> **Work order**
Copy everything in the listing below word for word, apart from any images.

> **Dataset excerpts**
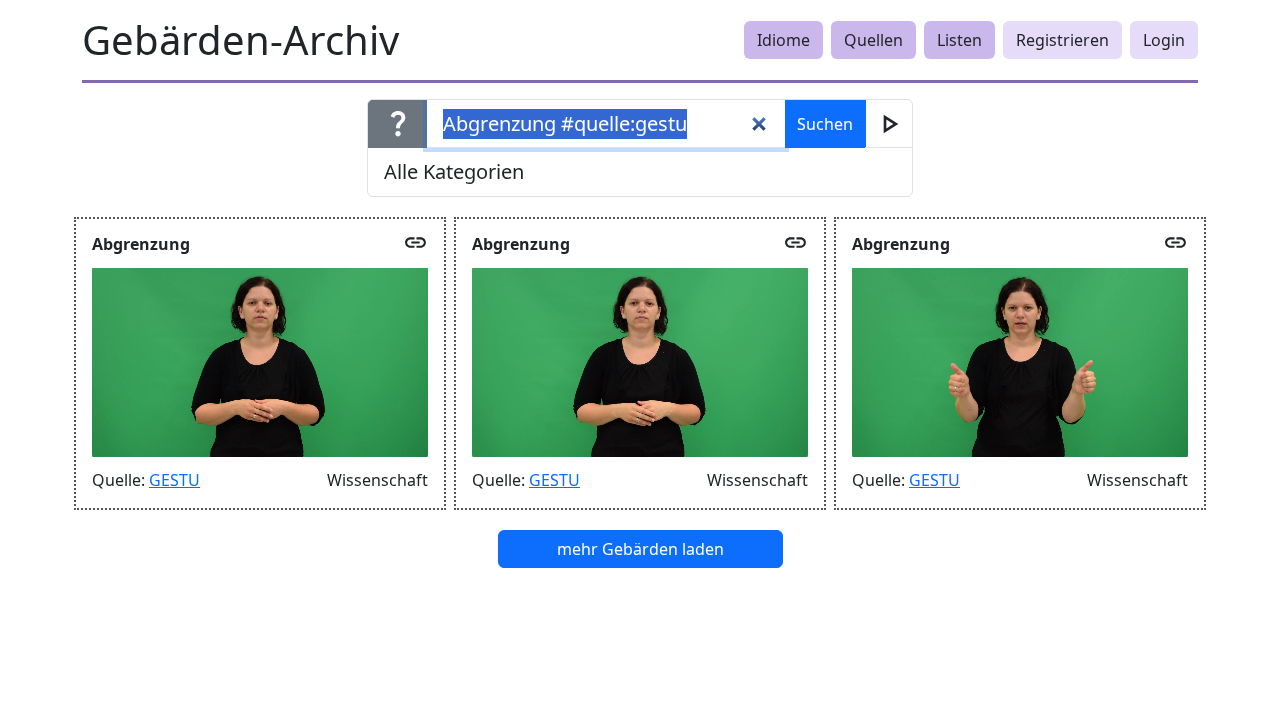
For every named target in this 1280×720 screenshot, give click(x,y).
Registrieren (1062, 40)
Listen (959, 40)
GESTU (174, 480)
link (415, 242)
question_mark (398, 123)
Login (1164, 40)
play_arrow (889, 124)
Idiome (783, 40)
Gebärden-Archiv (240, 39)
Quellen (873, 40)
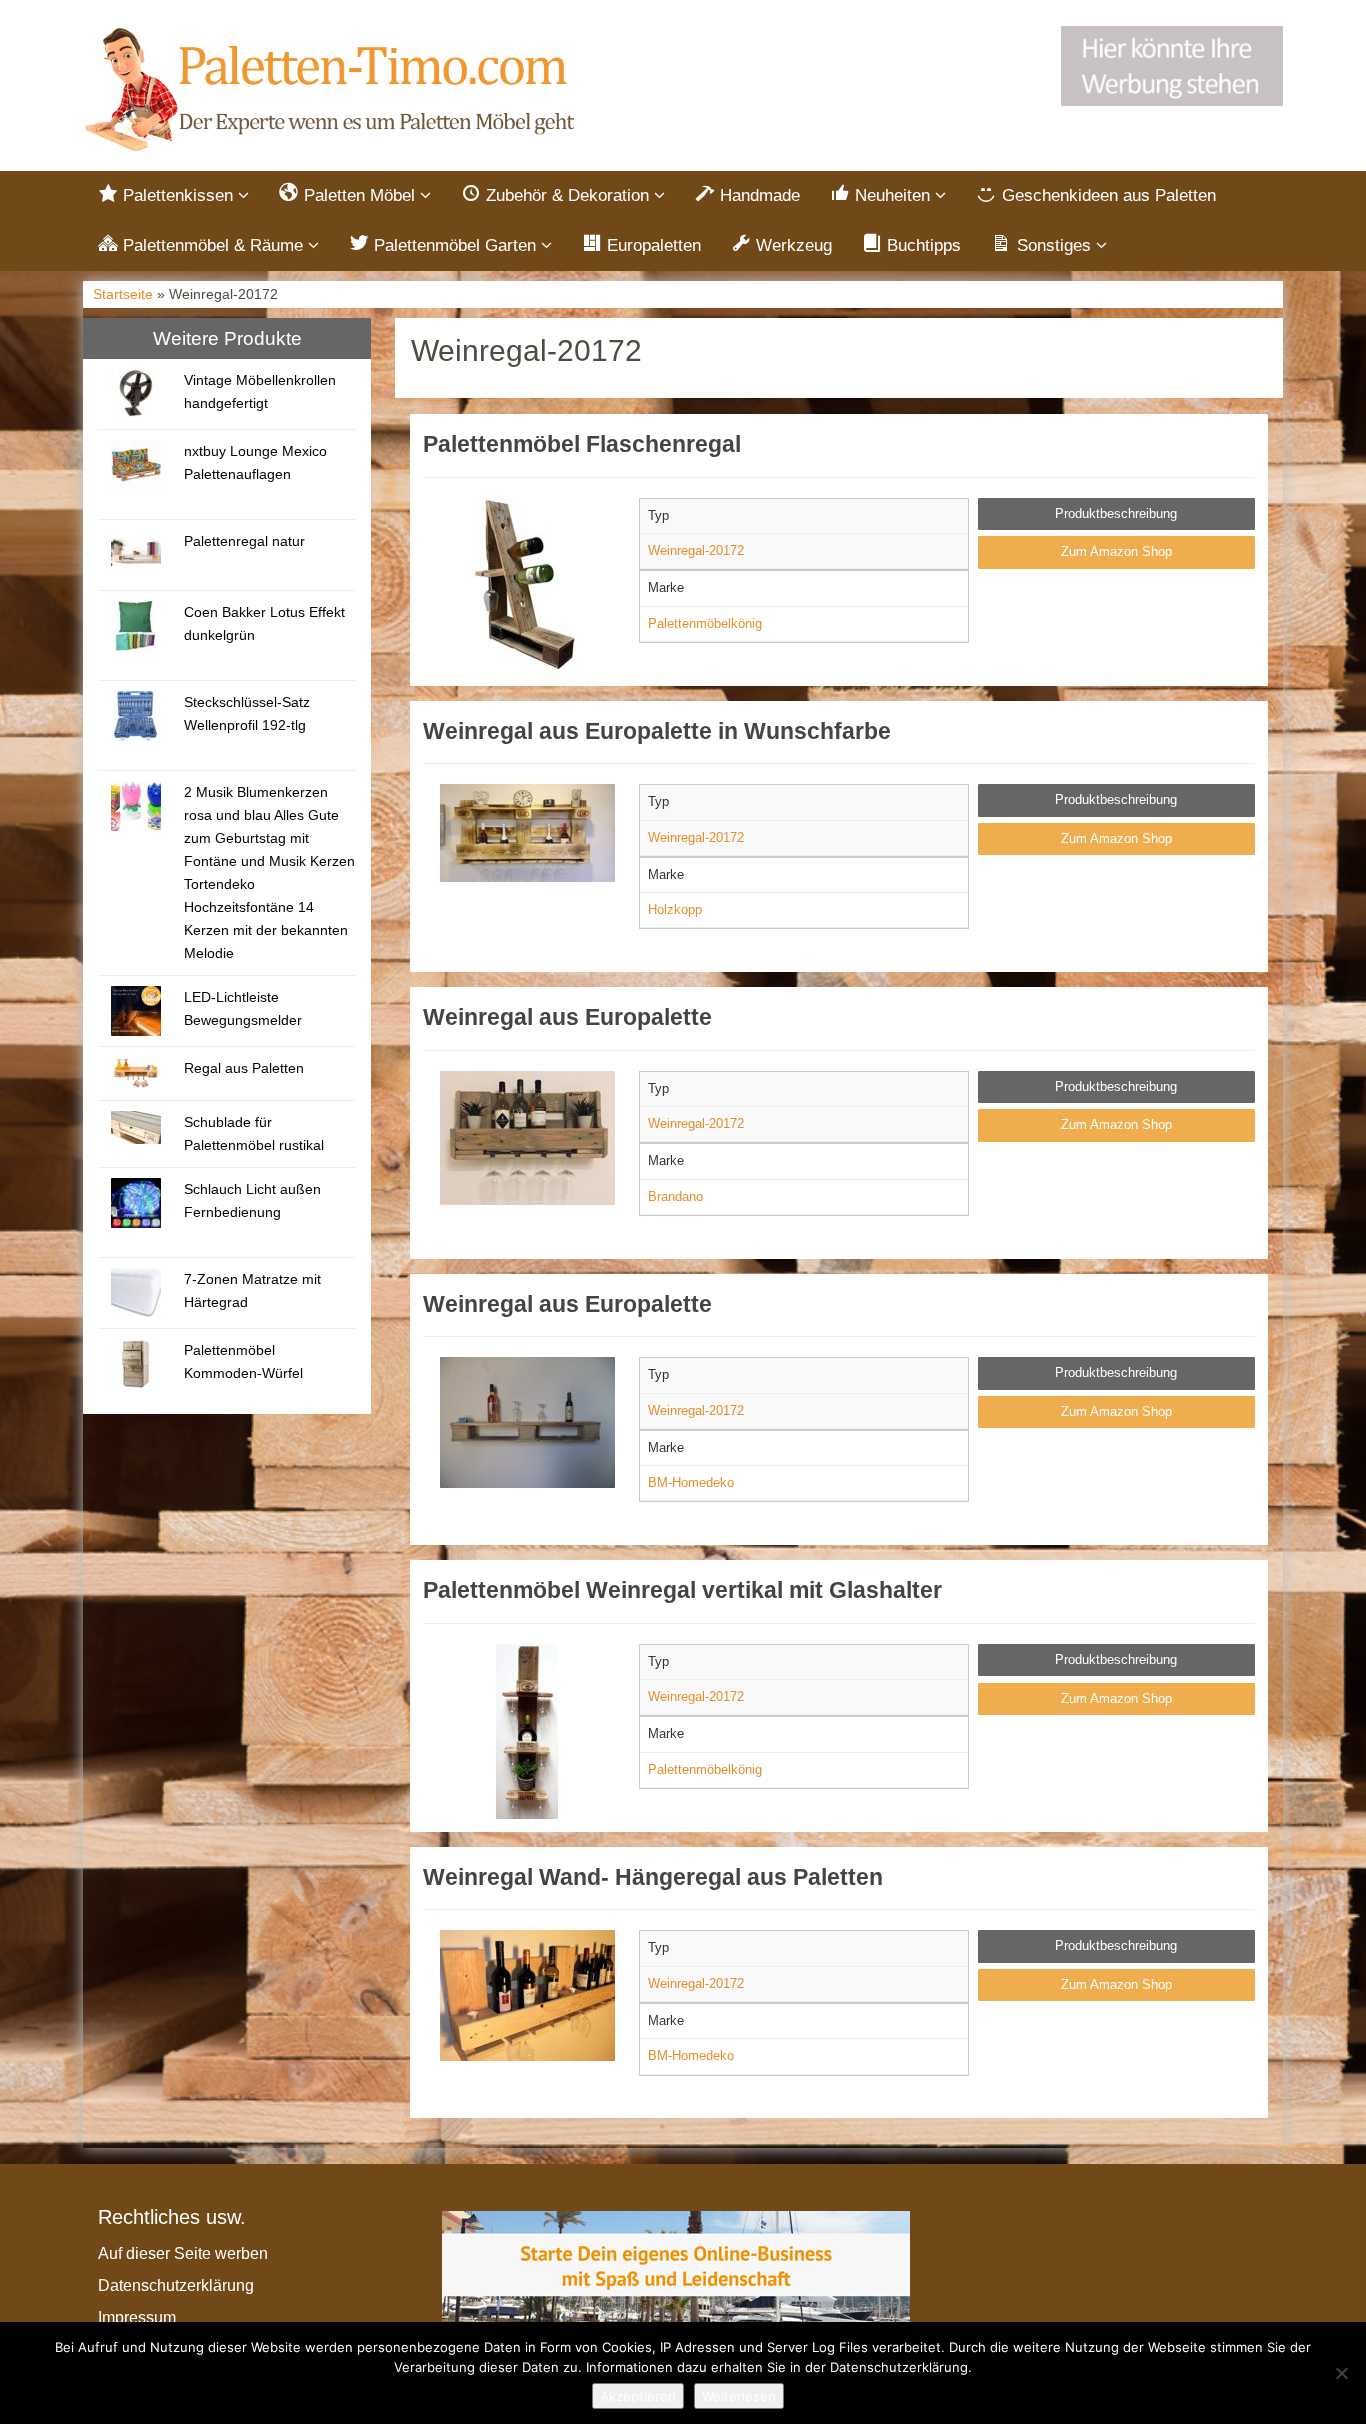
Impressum (137, 2317)
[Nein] (1341, 2373)
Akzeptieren (638, 2396)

> **Your response**
For every named target in this 1280×720 screenshot, give click(x,y).
Registrieren (1062, 40)
Listen (959, 40)
GESTU (174, 480)
link (415, 242)
question_mark (398, 123)
Login (1164, 40)
play_arrow (889, 124)
Idiome (783, 40)
Gebärden-Archiv (240, 39)
Quellen (873, 40)
Impressum (137, 2317)
[Nein] (1341, 2373)
Akzeptieren (638, 2396)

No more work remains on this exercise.